● **Instructions to follow**
Quote exactly and only this range of lines in the data below: the line that holds "[menu-toggle-btn] (20, 20)" to the line that holds "https://gitefourapain.monsite-orange.fr (597, 247)", both included.

● **Data for review**
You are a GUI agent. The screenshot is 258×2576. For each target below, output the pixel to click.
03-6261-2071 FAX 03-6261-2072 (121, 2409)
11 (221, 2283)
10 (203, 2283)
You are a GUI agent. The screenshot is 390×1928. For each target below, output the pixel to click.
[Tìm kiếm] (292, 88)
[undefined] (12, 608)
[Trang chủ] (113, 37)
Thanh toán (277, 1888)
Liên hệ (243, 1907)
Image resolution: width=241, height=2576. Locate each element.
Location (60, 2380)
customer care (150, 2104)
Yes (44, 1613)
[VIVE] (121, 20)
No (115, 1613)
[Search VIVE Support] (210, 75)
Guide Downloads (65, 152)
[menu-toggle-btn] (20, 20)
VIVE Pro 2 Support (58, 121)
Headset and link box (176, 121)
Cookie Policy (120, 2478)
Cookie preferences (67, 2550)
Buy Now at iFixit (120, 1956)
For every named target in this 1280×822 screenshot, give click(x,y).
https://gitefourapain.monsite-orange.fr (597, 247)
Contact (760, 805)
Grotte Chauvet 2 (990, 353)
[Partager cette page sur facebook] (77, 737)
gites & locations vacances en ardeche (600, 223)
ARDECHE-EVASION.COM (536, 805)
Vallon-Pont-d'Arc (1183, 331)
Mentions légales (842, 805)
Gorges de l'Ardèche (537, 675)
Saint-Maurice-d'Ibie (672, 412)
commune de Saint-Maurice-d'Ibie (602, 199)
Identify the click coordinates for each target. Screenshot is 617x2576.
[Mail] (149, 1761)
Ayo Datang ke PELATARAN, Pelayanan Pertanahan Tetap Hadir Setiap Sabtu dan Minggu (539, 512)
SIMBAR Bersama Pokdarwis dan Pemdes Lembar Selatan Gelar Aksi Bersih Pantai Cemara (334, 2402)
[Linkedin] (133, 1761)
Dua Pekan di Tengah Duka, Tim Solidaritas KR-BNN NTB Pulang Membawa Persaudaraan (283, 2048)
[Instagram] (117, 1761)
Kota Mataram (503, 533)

● **The answer**
[menu-toggle-btn] (20, 20)
VIVE Pro 2 Support (58, 121)
Headset and link box (176, 121)
Cookie Policy (120, 2478)
Cookie preferences (67, 2550)
Buy Now at iFixit (120, 1956)
For every named target in this 1280×822 screenshot, give click(x,y).
https://gitefourapain.monsite-orange.fr (597, 247)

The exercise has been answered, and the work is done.